Page excerpt:
────────────────

The building blocks of a database: Transactional & persistent hash table

time to read 2 min | 373 words

I am working on managed storage solution for RavenDB in an off again on again fashion for a while now. The main problem Is that doing something like this is not particularly hard, but it is complex. You either have to go with a transaction log or an append only model.

There are more than enough material on the matter, so I won’t touch that. The problem is that building that is going to take time, and probably a lot of it I decided that it is better off to have something than nothing, and scaled back the requirements.

The storage has to have:

ACID
Multi threaded
Fully managed
Support both memory and files
Fast
Easy to work with

The last one is important. Go and take a look at the codebase of any of the available databases. They can be… pretty scary.

But something has to be give, so I decided that to make things easier, I am not going to implement indexing on the file system. Instead, I’ll store the data on the disk, and keep the actual index completely in memory. There is an overhead of roughly 16 bytes per key plus the key itself, let us round it to 64 bytes per held per key. Holding 10 million keys would cost ~600 MB. That sounds like a lot, because it is. But it actually not too bad. It isn’t that much memory for modern hardware. And assuming that our documents are 5 KB in size, we are talking about 50 GB for the database size, anyway.

Just to be clear, the actual data is going to be on the disk, it is the index that we keep in memory. And once we have that decision, the rest sort of follow on its own.

It is intentionally low level interface, and mostly it gives you is a Add/Read/Remove interface, but it gives you multiple tables, the ability to do key and range scans and full ACID compliance (including crash recovery).

And the fun part, it does so in 400 lines!

http://github.com/ayende/Degenerated.Storage

Tweet Share Share 15 comments

Tags:

Databases

Comments

29 Oct 2010
11:35 AM

Peter Morris

I remember years ago reading how Interbase does versioned transactions so that people can read existing data with repeatable read whilst someone else is still in a transaction that has updated the data.

────────────────

Data shown:
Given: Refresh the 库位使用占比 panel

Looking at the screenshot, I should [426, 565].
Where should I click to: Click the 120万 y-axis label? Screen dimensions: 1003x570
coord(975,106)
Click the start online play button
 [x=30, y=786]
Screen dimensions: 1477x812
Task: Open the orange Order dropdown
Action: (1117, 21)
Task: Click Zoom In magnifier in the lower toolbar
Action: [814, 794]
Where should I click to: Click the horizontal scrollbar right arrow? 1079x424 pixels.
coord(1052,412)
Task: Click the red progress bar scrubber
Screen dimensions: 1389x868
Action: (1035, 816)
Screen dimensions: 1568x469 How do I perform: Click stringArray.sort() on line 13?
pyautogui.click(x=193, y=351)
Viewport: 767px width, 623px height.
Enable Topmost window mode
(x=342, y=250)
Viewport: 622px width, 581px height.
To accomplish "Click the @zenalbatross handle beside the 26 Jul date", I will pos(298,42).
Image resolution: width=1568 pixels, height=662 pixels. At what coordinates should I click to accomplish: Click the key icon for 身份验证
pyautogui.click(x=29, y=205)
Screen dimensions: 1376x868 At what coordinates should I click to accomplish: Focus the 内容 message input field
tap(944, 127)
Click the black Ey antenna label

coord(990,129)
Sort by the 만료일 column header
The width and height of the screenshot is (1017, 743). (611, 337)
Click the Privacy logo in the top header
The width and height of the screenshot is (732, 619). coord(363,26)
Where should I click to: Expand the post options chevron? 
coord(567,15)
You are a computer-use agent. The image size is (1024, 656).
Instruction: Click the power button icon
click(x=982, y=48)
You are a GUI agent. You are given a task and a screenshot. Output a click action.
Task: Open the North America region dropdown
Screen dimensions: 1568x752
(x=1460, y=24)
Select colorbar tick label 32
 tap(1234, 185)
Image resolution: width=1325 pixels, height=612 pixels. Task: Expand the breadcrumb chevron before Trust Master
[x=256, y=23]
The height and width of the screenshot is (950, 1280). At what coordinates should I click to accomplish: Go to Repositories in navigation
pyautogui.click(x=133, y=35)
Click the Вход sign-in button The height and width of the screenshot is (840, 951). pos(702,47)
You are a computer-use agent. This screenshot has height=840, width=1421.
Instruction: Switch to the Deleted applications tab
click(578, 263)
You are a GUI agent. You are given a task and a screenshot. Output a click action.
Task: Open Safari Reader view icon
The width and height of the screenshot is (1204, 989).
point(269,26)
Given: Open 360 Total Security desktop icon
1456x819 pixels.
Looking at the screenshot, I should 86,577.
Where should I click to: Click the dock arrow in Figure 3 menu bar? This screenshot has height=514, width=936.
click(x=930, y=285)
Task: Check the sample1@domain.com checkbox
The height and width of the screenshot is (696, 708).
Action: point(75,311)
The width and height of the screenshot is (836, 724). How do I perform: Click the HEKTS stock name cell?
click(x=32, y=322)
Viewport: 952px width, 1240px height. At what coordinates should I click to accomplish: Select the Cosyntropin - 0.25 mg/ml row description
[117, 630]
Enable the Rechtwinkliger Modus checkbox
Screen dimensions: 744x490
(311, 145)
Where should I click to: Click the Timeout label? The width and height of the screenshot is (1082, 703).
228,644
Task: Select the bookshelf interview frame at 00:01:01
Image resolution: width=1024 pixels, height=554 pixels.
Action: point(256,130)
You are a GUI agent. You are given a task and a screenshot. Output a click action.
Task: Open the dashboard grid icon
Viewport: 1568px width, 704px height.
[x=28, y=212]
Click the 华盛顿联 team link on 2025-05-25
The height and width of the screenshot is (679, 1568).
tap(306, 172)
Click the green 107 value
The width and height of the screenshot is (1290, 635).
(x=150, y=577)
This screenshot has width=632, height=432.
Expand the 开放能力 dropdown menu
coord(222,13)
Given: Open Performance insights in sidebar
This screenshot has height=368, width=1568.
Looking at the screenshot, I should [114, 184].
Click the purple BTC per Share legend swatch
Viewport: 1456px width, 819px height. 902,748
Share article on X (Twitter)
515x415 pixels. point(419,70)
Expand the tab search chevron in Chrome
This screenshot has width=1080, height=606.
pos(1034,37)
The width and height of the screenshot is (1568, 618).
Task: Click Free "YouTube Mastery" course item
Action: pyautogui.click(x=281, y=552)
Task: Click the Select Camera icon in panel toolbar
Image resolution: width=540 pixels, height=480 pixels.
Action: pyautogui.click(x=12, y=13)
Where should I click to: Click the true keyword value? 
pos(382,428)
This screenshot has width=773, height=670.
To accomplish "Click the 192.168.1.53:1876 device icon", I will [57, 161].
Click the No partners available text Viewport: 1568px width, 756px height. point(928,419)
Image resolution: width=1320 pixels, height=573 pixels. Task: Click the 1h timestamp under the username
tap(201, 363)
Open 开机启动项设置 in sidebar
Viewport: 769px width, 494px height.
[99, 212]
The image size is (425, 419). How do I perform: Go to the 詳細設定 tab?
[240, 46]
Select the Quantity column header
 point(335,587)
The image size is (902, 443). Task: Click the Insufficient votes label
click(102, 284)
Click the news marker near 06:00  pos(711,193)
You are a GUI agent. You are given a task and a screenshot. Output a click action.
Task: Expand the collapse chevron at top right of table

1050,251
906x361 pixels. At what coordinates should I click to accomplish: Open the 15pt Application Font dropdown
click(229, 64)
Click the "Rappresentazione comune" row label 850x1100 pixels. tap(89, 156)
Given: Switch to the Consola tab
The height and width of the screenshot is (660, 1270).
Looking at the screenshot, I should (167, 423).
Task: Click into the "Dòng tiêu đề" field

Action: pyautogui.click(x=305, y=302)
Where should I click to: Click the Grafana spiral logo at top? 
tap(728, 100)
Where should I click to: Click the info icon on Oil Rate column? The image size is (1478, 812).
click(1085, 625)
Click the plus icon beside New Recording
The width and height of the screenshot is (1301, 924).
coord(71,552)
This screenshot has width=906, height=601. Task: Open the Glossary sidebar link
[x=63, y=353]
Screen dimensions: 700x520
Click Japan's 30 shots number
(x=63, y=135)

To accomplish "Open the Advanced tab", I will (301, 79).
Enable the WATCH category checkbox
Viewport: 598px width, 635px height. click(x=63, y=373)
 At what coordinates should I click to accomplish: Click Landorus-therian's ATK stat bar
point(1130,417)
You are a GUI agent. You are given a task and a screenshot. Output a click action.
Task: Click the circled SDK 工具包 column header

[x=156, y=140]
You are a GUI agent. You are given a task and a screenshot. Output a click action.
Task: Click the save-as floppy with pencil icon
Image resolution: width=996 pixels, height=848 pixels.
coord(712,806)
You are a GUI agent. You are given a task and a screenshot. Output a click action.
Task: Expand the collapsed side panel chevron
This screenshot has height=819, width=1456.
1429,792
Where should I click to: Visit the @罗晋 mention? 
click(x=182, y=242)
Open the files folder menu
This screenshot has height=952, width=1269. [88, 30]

────────────────

Directives:
1/ Answer these questions from the post on the transactional and persistent hash table, one per line, marked (a), (b), (c):
(a) About how much memory would holding 10 million keys cost?
(b) In how many lines does the storage do its work?
(c) Which database does Peter Morris's comment mention?
2/ Write out the hash table post again, everything from "I am working" down to "be… pretty scary.", swapping "transaction log" for "write-ahead log".
3/ Carry on the hash table post from where it stops.

Per-task answers:
1/
(a) About 600 MB.
(b) 400 lines.
(c) Interbase.

2/
I am working on managed storage solution for RavenDB in an off again on again fashion for a while now. The main problem Is that doing something like this is not particularly hard, but it is complex. You either have to go with a write-ahead log or an append only model.

There are more than enough material on the matter, so I won’t touch that. The problem is that building that is going to take time, and probably a lot of it I decided that it is better off to have something than nothing, and scaled back the requirements.

The storage has to have:

ACID
Multi threaded
Fully managed
Support both memory and files
Fast
Easy to work with

The last one is important. Go and take a look at the codebase of any of the available databases. They can be… pretty scary.

3/
Is that the approach you meant when you said "an append only model"?

29 Oct 2010
12:08 PM

Patrick Huizinga

@Peter Morris

I don't know anything about Interbase, and just a little bit of CouchDB, but this is how I understand CouchDB works.

CouchDB uses immutable trees for their tables. When you modify the table, a new tree is created (creating only one new leaf and only the branches from the leaf up to the root). This way you can/could ask CouchDb for the current root and then at your own pace browse through that snapshot, while the rest of the world races by, creating updates by creating new trees.

29 Oct 2010
12:17 PM

Patrick Huizinga

cont. (heh heh..)

CouchDB uses an append-only file to store your changes. At the end of the file, your data, the new leaf and all the new branches will be written.

'Snapshotting' doesn't require an immutable structure and an immutable structure doesn't require append-only, but with my feeble mind I wouldn't want to implement them any other way.

29 Oct 2010
20:07 PM

Torvin

looks cool!

i have a question though

public Stream CreateTemporaryStream()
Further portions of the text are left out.